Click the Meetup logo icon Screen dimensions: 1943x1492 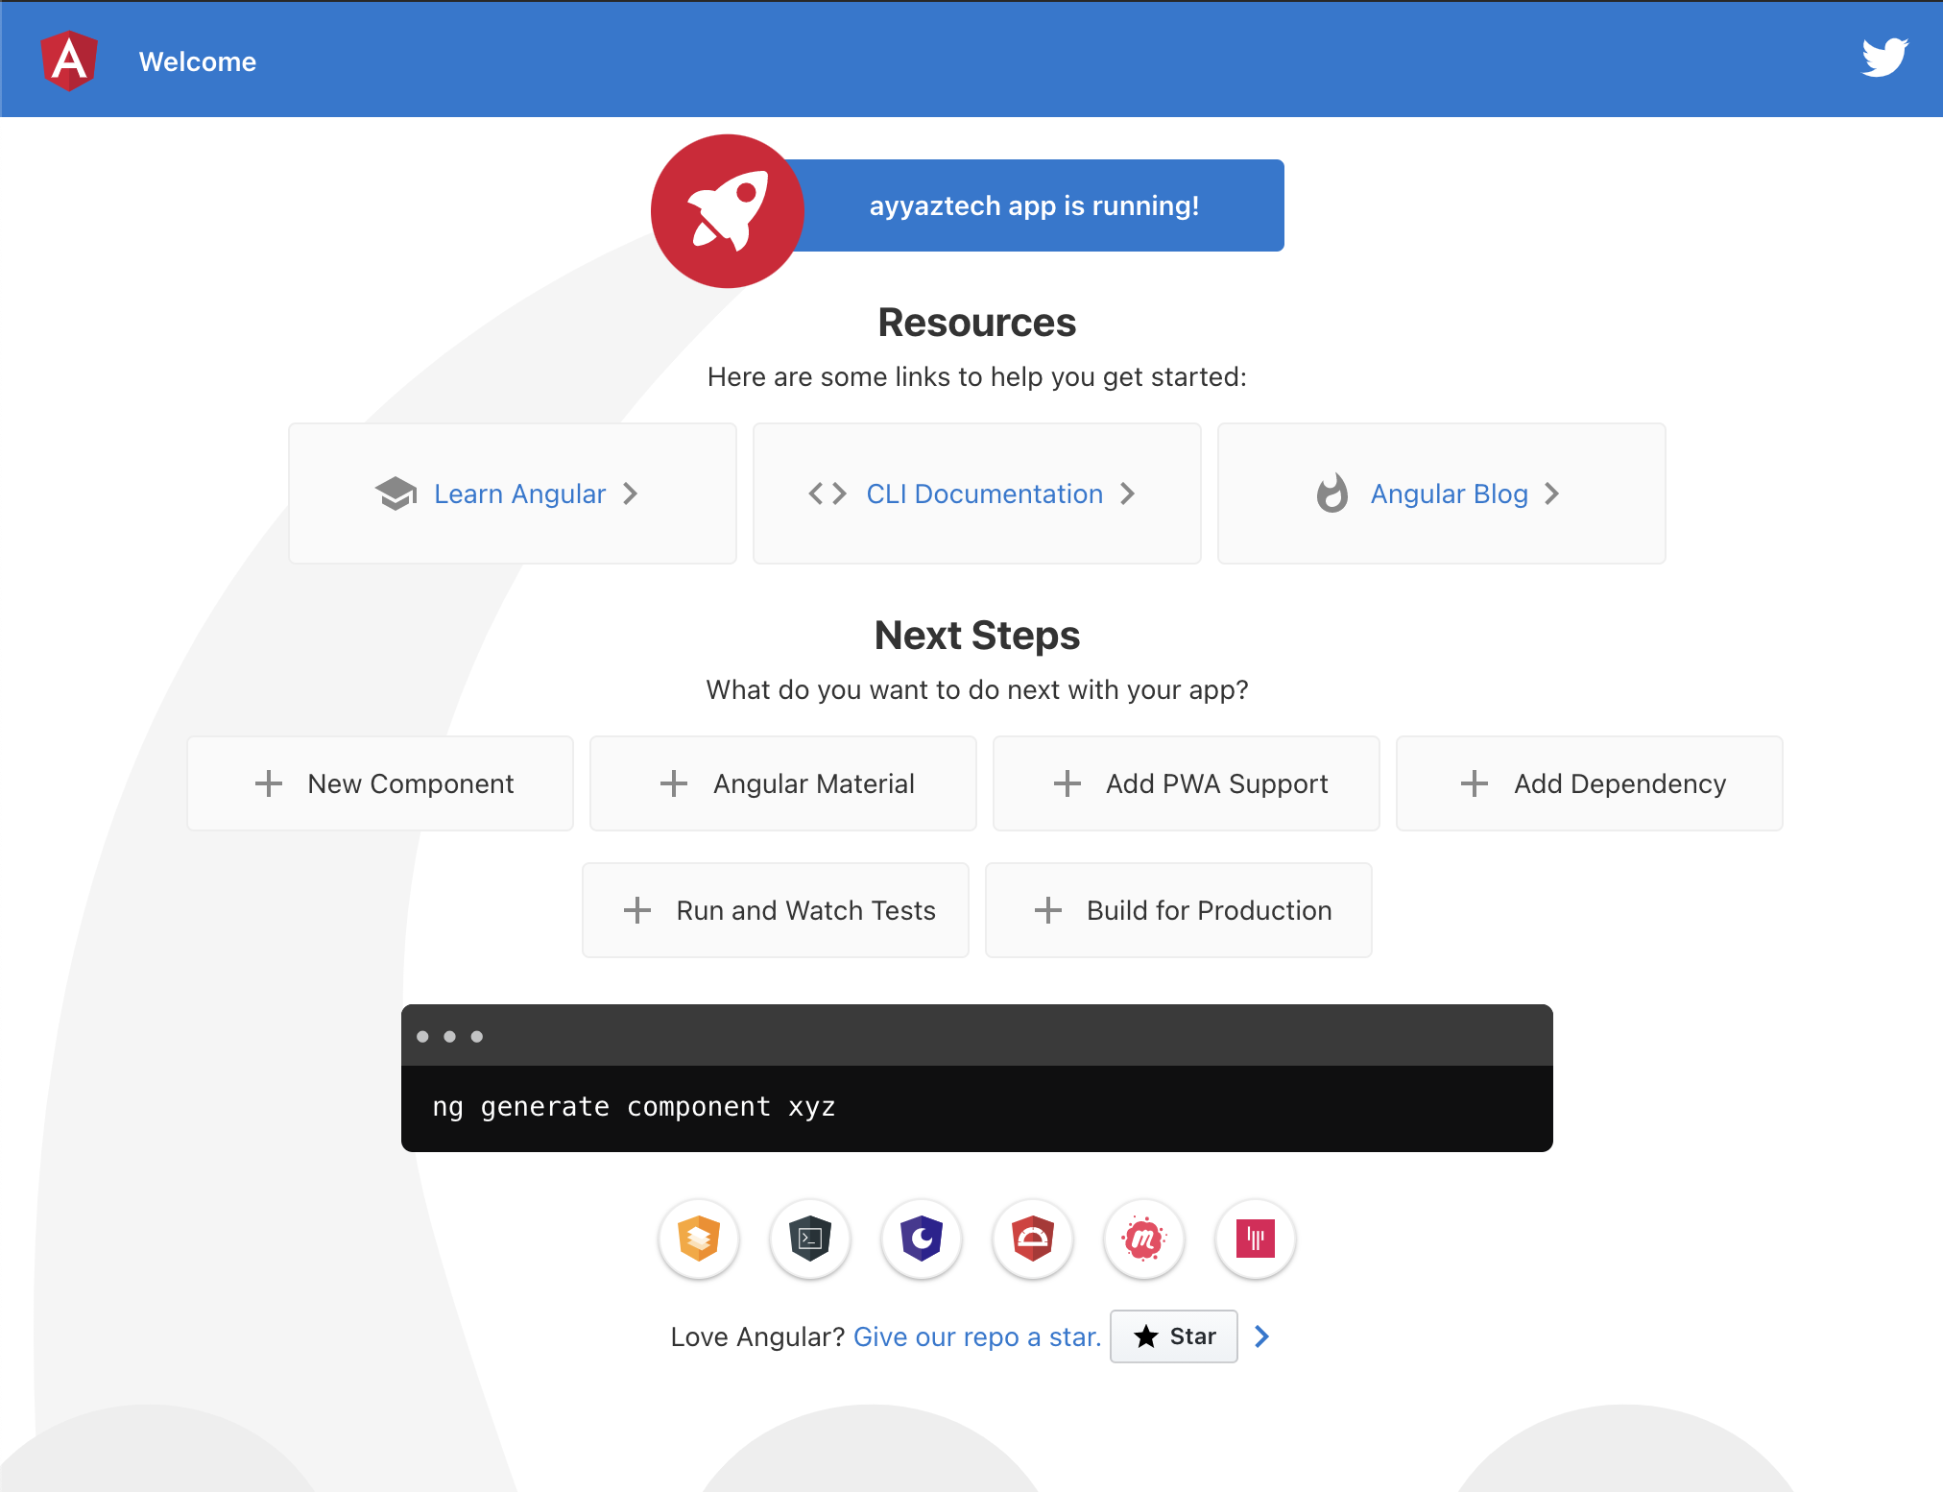[1144, 1239]
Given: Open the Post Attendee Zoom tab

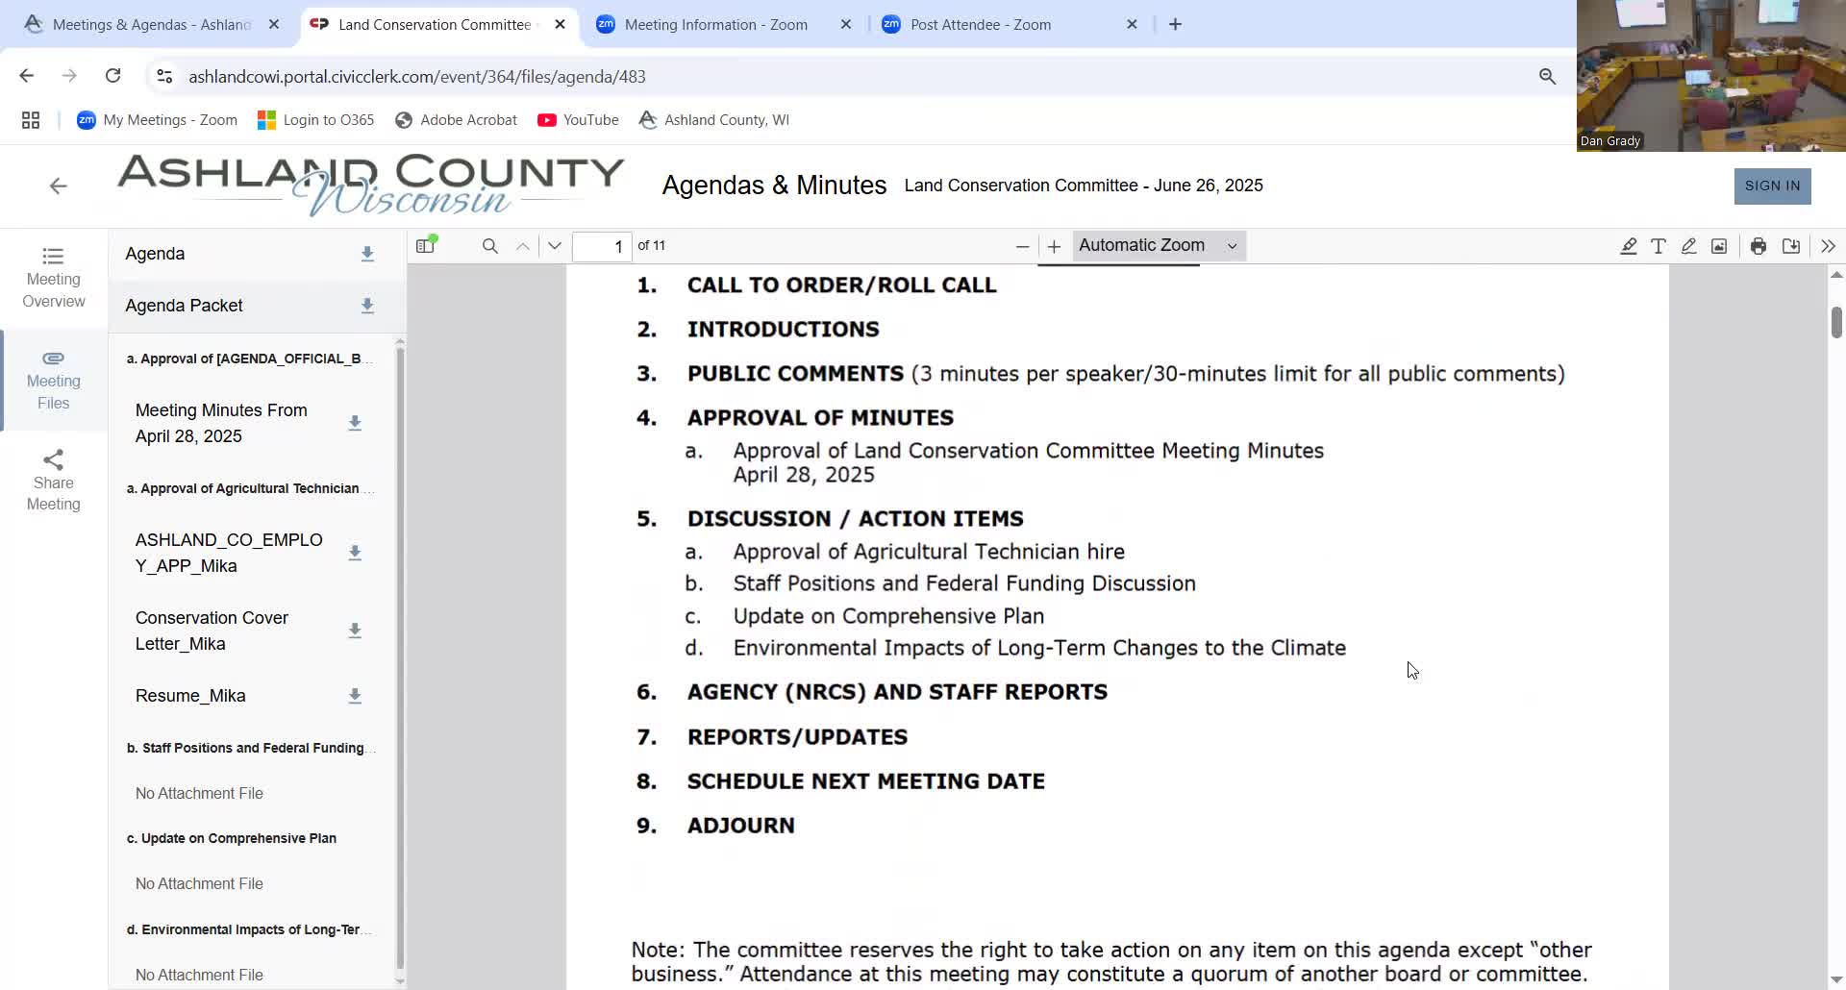Looking at the screenshot, I should (x=981, y=24).
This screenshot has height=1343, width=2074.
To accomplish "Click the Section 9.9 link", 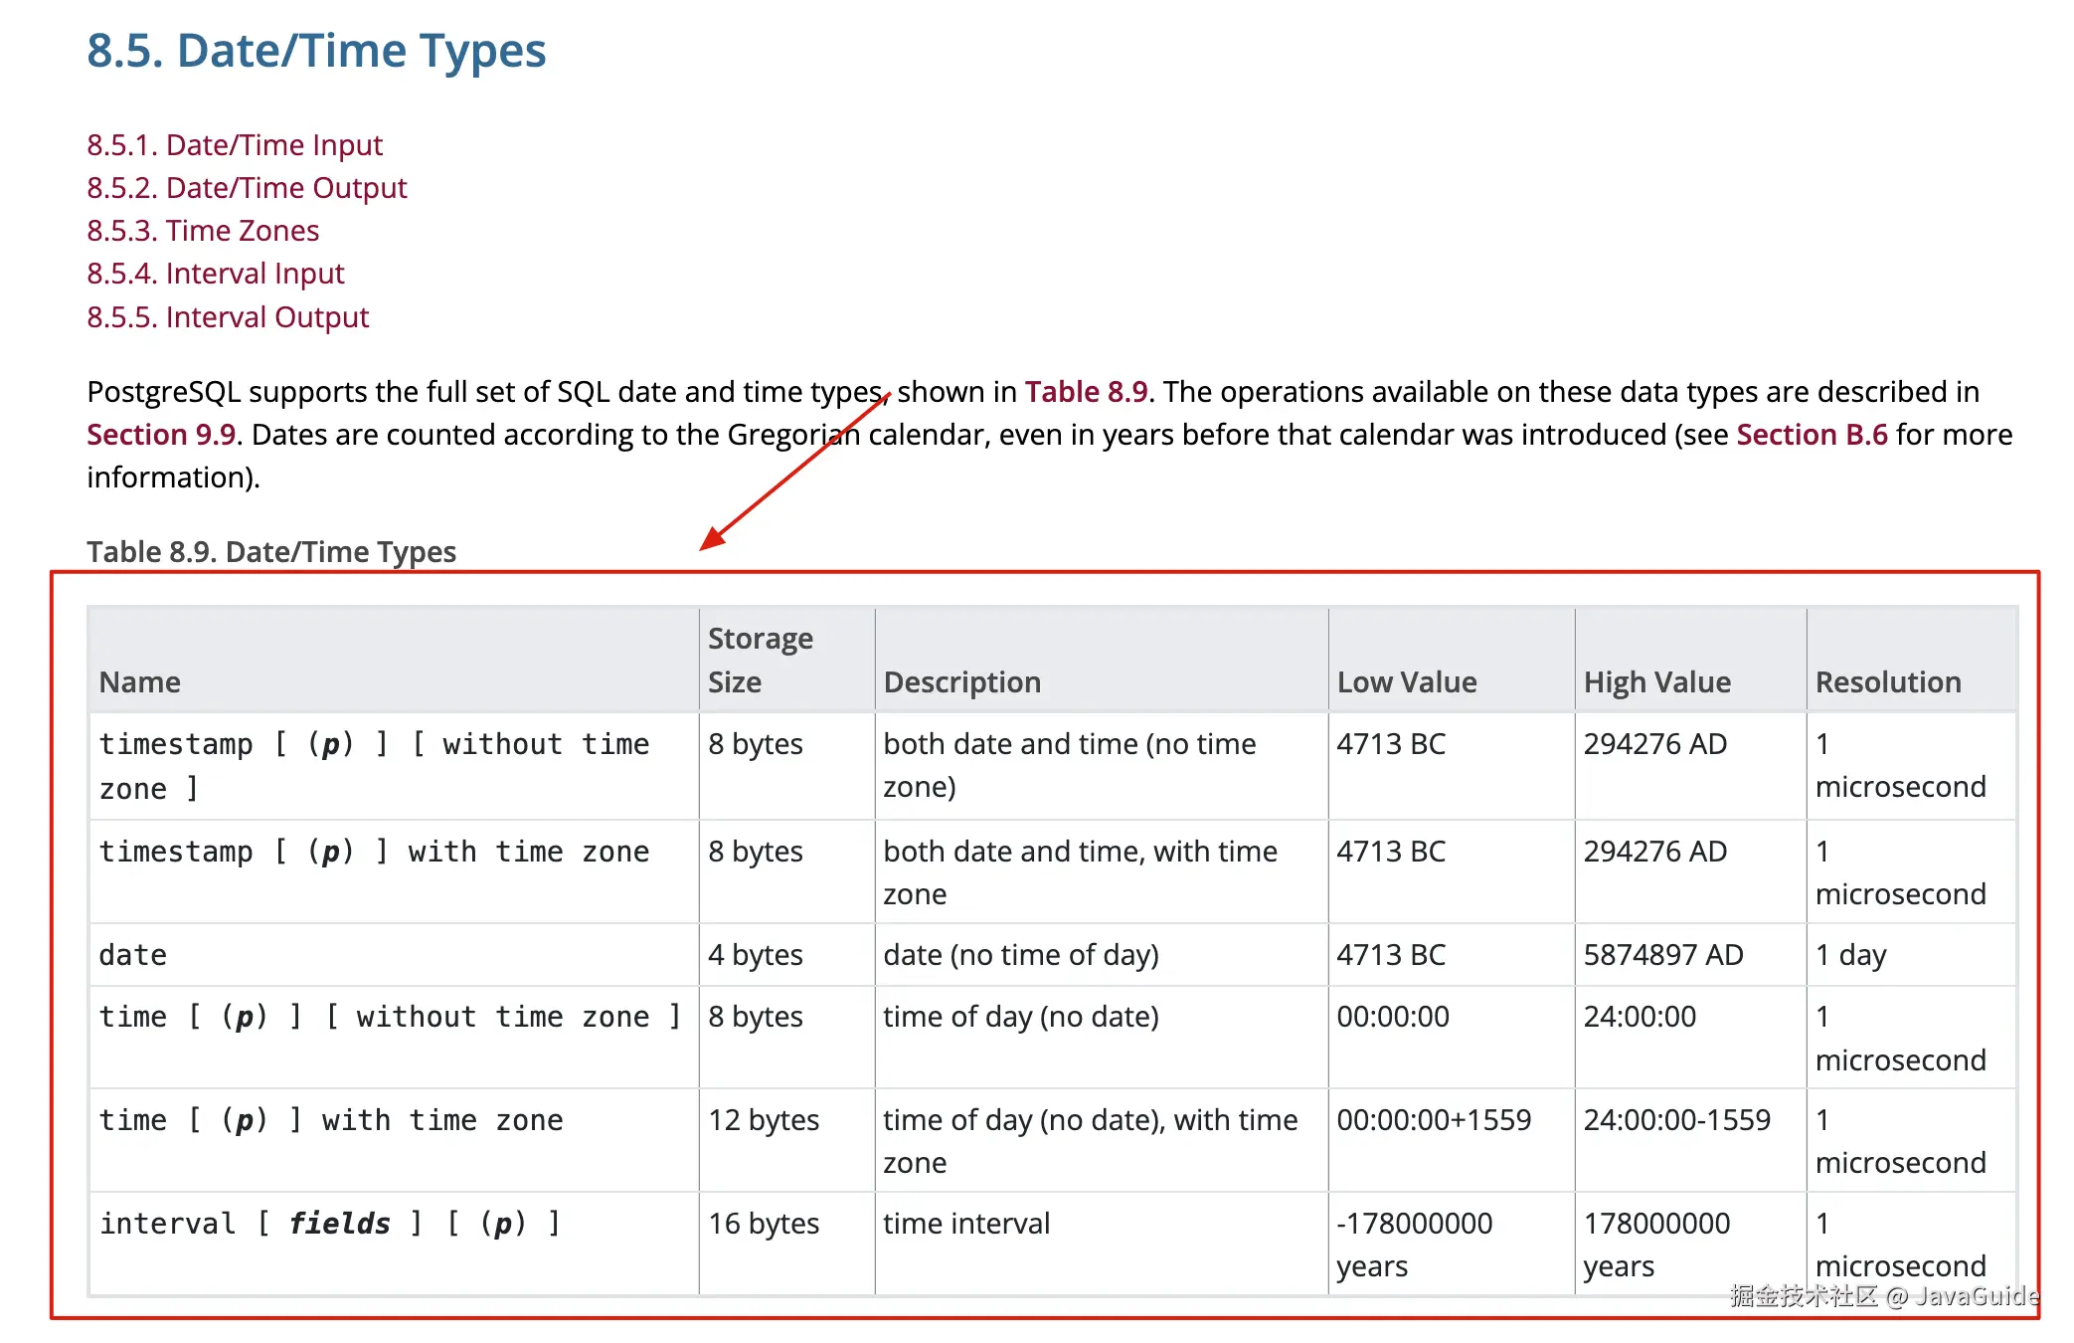I will pyautogui.click(x=161, y=435).
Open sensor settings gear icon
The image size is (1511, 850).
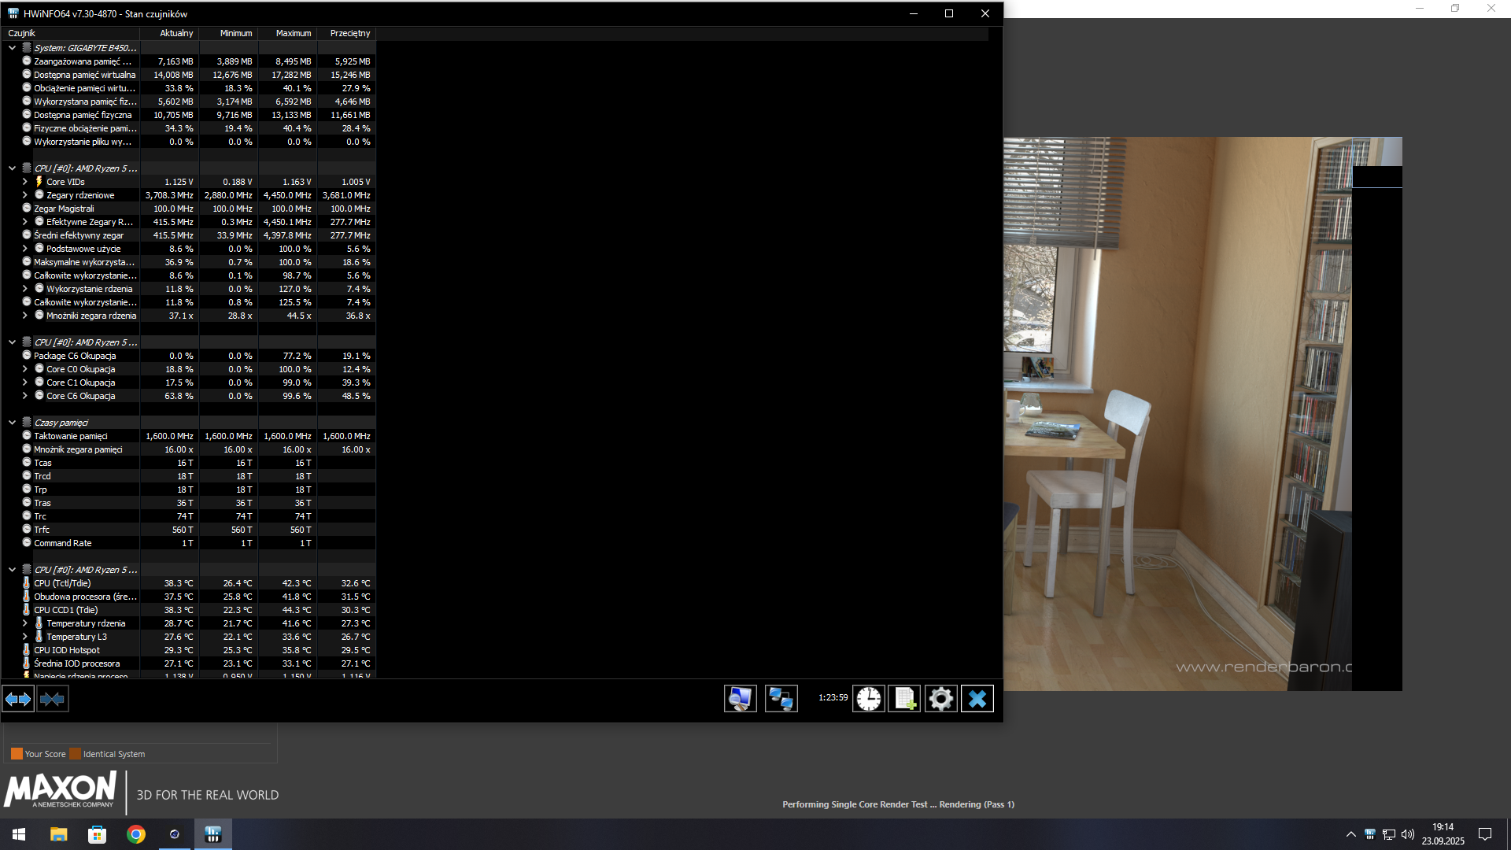tap(940, 699)
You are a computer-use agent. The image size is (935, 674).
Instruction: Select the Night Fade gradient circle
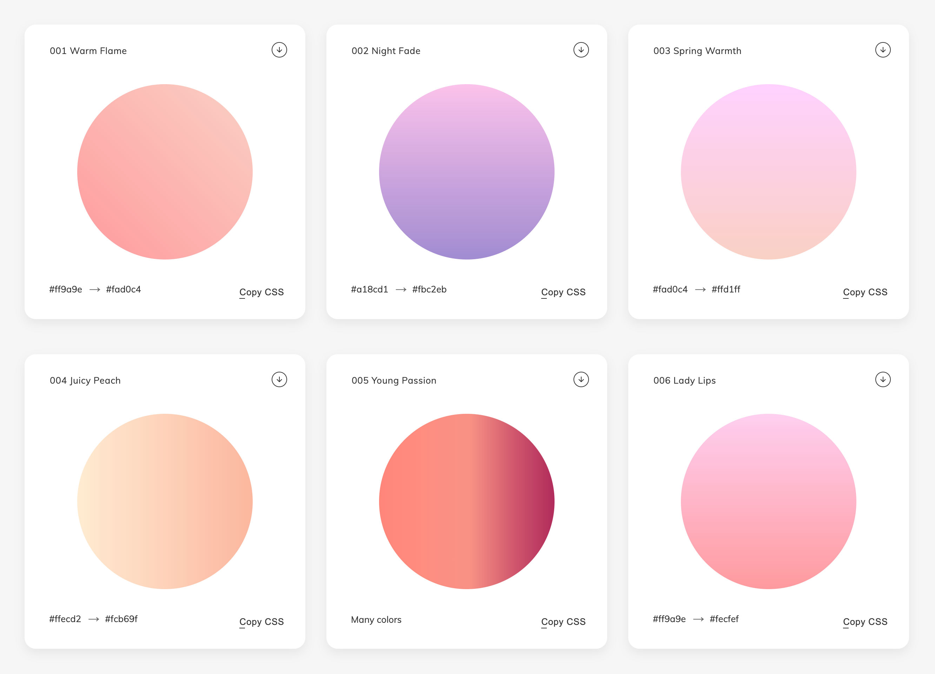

======

▶ [Exercise goal] Copy exactly the lines that begin at the one containing "Open sensor settings gear icon" and end at the last line of the records, both included, omitting the pictures.

▶ [Solved exercise]
Open sensor settings gear icon
The image size is (1511, 850).
tap(940, 699)
You are a computer-use agent. The image size is (935, 674).
Instruction: Select the Night Fade gradient circle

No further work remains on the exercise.